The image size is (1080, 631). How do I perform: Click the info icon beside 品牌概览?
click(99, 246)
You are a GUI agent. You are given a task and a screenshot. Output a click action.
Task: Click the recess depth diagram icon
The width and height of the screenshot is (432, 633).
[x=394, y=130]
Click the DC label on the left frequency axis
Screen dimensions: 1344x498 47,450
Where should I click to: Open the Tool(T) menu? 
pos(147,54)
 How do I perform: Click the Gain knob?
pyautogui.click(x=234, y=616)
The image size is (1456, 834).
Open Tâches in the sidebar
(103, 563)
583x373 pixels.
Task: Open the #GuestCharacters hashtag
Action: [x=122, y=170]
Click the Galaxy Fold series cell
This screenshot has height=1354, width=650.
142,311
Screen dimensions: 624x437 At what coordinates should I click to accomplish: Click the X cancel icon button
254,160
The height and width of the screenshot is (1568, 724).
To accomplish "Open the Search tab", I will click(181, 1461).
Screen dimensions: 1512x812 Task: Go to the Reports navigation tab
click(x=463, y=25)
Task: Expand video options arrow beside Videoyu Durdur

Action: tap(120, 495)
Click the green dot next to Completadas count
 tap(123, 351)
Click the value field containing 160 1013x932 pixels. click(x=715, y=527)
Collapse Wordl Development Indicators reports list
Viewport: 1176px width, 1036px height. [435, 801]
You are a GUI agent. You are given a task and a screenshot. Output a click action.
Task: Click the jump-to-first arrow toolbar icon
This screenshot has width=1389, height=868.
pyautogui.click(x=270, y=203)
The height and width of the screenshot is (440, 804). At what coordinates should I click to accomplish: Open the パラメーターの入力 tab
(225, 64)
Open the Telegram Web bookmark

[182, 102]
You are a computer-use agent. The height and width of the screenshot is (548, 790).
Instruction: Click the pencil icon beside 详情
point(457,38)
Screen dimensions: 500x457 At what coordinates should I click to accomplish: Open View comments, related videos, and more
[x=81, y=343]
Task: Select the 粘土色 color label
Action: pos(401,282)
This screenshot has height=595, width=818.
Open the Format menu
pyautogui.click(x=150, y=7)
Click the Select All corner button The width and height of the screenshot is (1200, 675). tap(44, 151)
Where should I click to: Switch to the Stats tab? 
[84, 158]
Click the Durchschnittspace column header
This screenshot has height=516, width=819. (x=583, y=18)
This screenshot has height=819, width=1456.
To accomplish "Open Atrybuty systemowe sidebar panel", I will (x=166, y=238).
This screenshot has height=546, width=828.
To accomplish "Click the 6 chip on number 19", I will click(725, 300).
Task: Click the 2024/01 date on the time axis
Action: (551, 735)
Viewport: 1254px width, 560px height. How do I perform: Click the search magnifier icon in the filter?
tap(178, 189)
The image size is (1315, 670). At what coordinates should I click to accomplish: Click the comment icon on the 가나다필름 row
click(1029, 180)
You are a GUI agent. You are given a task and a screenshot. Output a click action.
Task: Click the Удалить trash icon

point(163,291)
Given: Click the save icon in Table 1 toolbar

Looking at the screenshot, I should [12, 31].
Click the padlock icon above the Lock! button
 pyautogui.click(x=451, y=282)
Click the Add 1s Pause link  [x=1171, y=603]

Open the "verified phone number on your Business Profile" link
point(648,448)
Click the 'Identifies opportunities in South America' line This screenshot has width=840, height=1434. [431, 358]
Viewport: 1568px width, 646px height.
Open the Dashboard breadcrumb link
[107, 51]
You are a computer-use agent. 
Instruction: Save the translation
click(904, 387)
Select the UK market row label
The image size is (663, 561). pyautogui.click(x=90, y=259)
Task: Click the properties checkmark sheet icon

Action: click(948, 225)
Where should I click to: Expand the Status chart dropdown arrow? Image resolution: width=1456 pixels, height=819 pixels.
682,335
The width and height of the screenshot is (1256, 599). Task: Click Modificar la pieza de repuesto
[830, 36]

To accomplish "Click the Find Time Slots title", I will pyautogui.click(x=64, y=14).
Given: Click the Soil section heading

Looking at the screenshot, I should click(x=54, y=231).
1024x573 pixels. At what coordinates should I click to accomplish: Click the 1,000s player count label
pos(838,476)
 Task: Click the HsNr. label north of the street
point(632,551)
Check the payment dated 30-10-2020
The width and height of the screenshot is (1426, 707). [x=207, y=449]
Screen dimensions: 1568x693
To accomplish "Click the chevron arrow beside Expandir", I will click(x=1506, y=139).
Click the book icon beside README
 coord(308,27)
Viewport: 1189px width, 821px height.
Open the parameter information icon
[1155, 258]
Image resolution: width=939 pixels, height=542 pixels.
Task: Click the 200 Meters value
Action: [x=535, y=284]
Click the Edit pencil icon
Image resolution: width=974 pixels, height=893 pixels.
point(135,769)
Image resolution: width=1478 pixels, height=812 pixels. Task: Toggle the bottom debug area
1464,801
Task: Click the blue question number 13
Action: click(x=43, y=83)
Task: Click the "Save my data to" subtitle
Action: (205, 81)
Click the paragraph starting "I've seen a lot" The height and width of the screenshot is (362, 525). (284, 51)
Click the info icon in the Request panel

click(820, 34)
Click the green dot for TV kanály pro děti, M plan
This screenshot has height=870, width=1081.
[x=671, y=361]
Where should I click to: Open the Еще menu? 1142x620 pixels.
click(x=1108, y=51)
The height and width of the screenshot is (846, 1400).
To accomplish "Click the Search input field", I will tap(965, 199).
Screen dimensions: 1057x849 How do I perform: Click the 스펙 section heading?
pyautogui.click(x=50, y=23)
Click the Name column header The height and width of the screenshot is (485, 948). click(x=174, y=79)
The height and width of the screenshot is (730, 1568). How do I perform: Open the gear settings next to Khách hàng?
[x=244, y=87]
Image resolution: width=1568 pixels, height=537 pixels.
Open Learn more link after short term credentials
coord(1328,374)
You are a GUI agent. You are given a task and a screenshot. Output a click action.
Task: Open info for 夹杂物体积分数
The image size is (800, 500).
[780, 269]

┄┄┄┄┄┄┄┄┄┄

Job –
Present the data from the line with "Select the UK market row label" up to and including the line with "Looking at the screenshot, I should click(x=54, y=231)." as a two-column CSV headed instruction and action. Each row should pair one item's wording under instruction with its answer under action, with every field in double quotes and any line breaks replaced by spaces.

Final result –
instruction,action
"Select the UK market row label","The image size is (663, 561). pyautogui.click(x=90, y=259)"
"Task: Click the properties checkmark sheet icon","Action: click(948, 225)"
"Where should I click to: Expand the Status chart dropdown arrow? Image resolution: width=1456 pixels, height=819 pixels.","682,335"
"The width and height of the screenshot is (1256, 599). Task: Click Modificar la pieza de repuesto","[830, 36]"
"To accomplish ""Click the Find Time Slots title"",","I will pyautogui.click(x=64, y=14)."
"Given: Click the Soil section heading","Looking at the screenshot, I should click(x=54, y=231)."